Your goal:
With the pictures excluded, retype the records that follow exactly.

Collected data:
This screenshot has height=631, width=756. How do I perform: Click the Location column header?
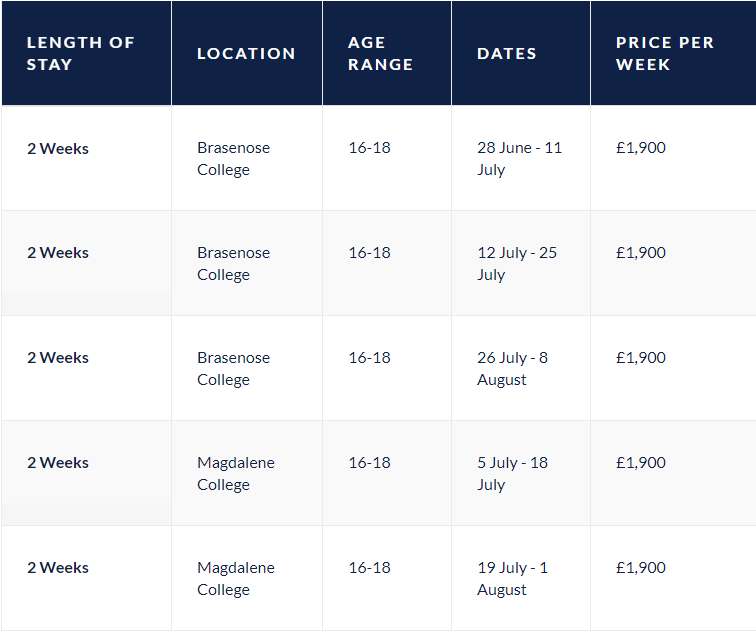point(246,53)
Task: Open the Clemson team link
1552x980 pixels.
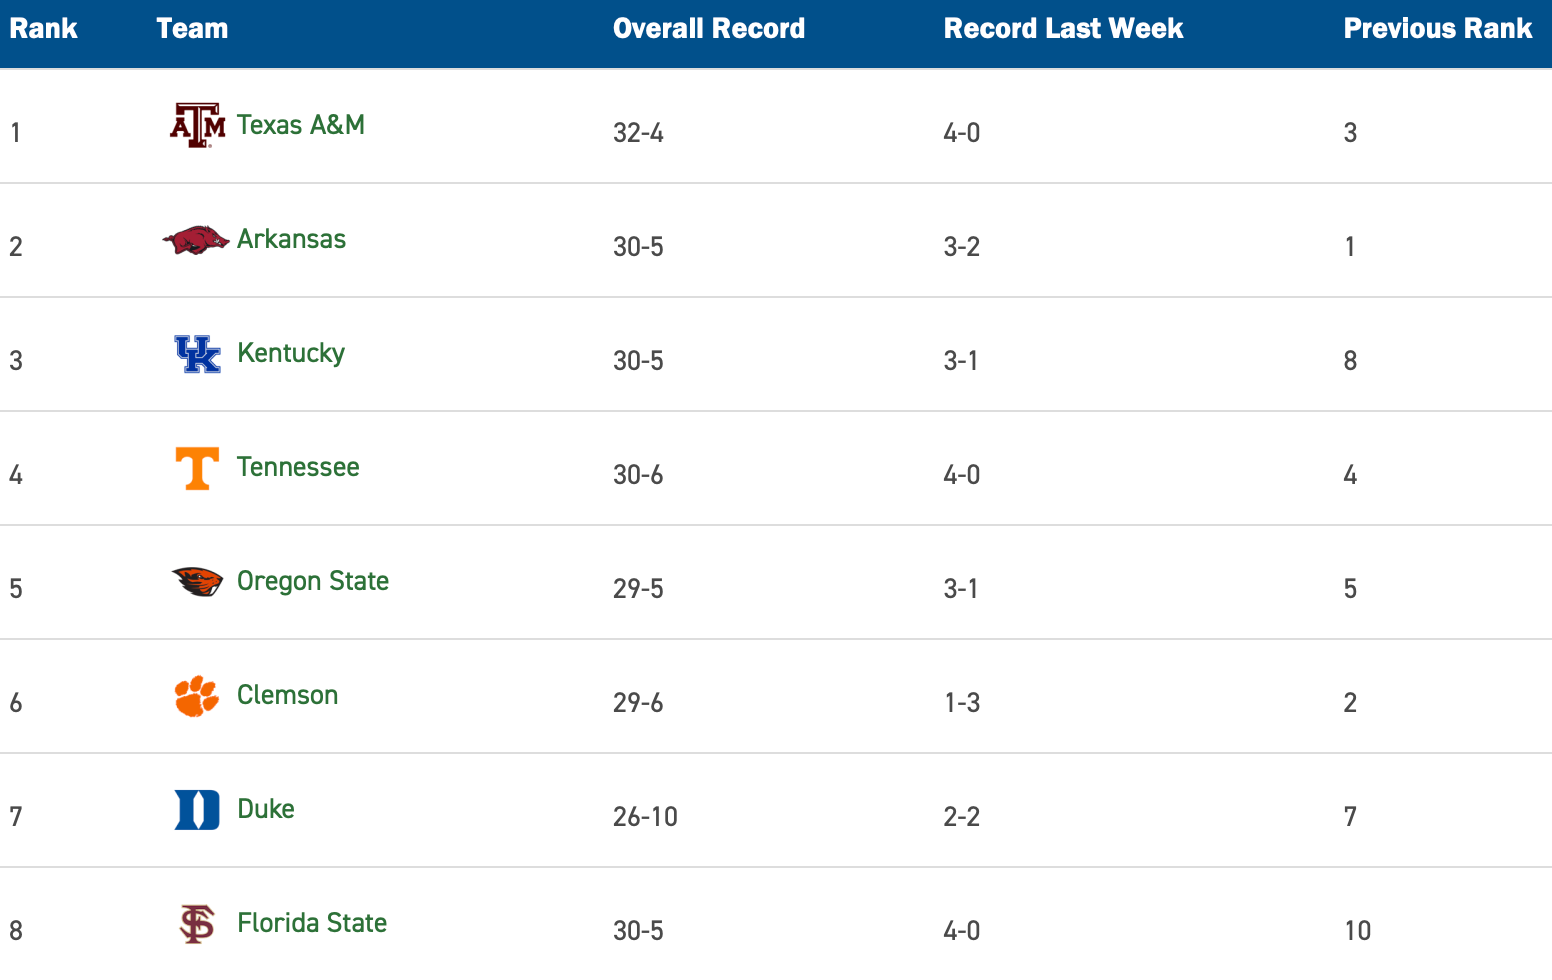Action: (x=288, y=695)
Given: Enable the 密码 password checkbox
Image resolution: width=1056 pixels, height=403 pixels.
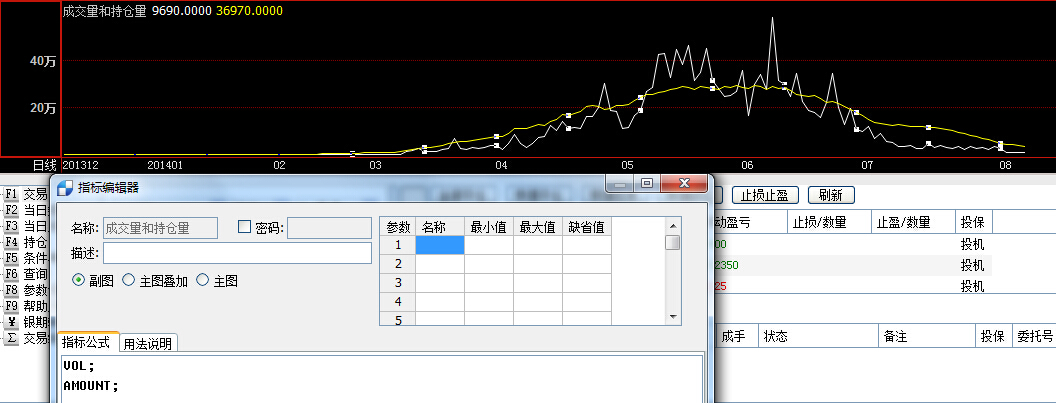Looking at the screenshot, I should tap(244, 227).
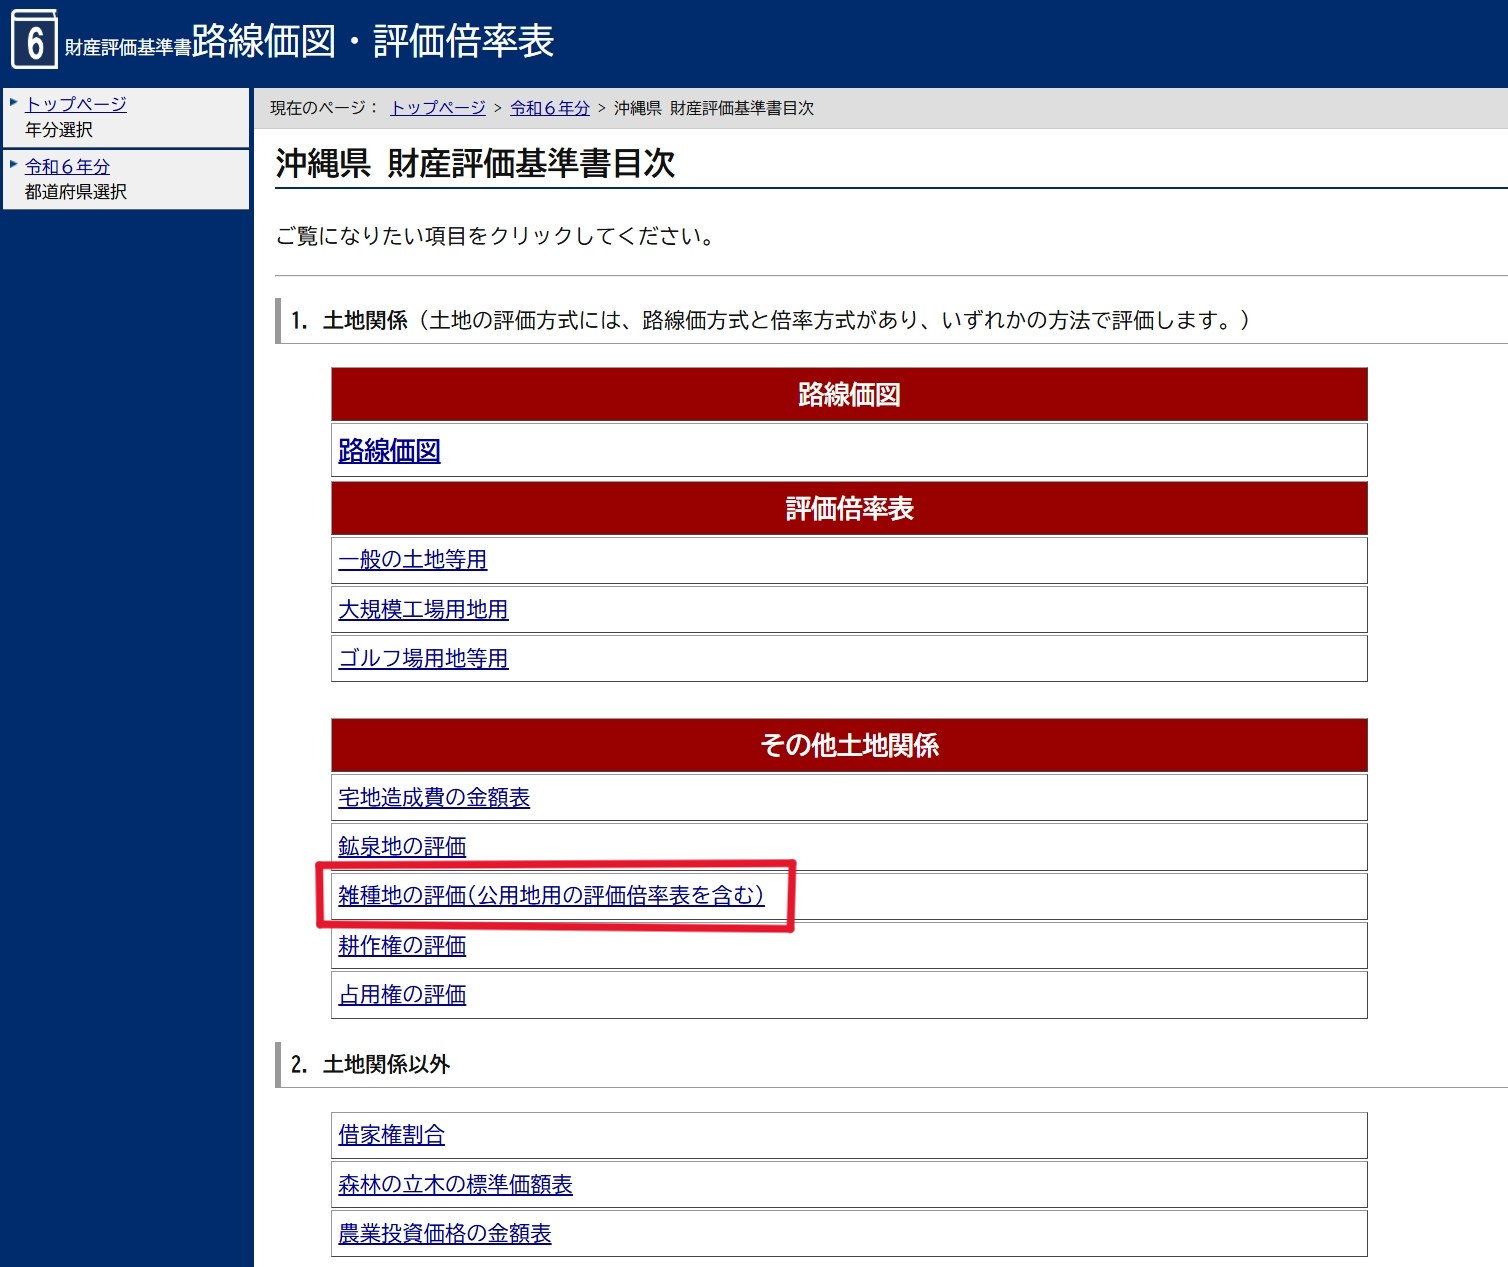Viewport: 1508px width, 1267px height.
Task: Select 令和6年分 in the left sidebar
Action: [x=67, y=167]
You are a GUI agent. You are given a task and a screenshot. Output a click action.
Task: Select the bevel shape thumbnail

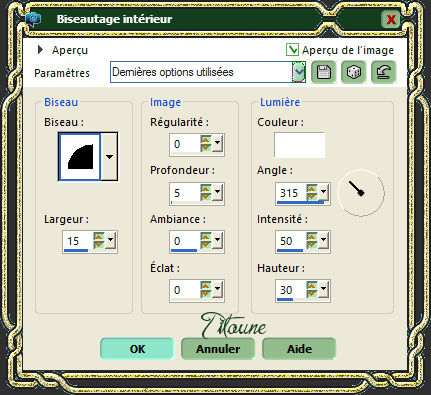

Reply to the task:
This screenshot has height=631, width=756. How do I perform: Click the Location column header?
point(246,53)
Task: Open the Clemson team link
1552x980 pixels.
Action: (x=288, y=695)
Given: Enable the 密码 password checkbox
Image resolution: width=1056 pixels, height=403 pixels.
Looking at the screenshot, I should tap(244, 227).
Viewport: 1508px width, 1267px height.
Task: Select 令和6年分 in the left sidebar
Action: [x=67, y=167]
You are a GUI agent. You are given a task and a screenshot. Output a click action.
Task: Select the bevel shape thumbnail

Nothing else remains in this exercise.